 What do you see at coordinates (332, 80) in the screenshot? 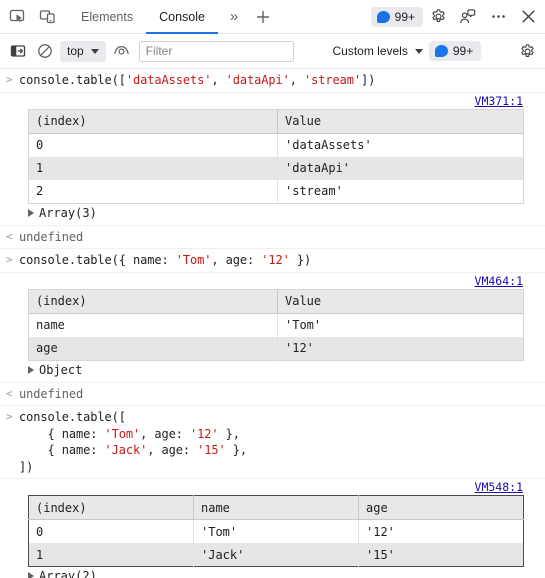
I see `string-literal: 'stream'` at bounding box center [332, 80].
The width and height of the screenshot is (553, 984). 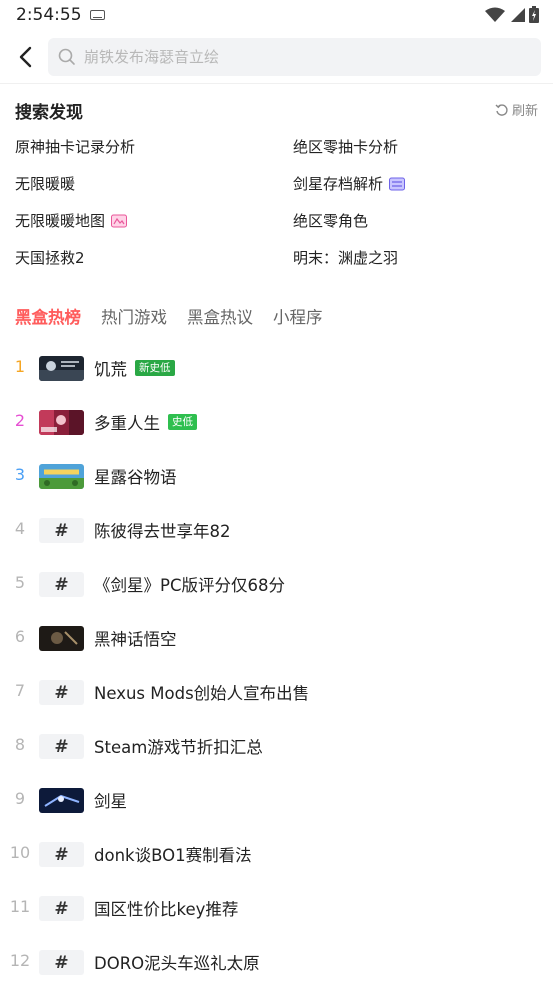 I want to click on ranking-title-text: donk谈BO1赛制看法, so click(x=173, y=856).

************

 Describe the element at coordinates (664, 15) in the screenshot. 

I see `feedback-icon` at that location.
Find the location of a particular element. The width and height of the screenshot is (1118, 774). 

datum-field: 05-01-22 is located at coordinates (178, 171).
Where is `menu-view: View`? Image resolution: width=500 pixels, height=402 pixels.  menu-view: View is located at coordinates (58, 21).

************

# [WORK TASK]
Render the part of the material that opens with the line containing "Find the location" and closes with the line containing "coordinates (58, 21).", both lines included, as a Markdown table with the columns Row and Line. Number each row and leave out blank lines.

# [RESULT OF THIS TASK]
| Row | Line |
|---|---|
| 1 | Find the location of a particular element. The width and height of the screenshot is (1118, 774).  |
| 2 | datum-field: 05-01-22 is located at coordinates (178, 171). |
| 3 | Where is `menu-view: View`? Image resolution: width=500 pixels, height=402 pixels.  menu-view: View is located at coordinates (58, 21). |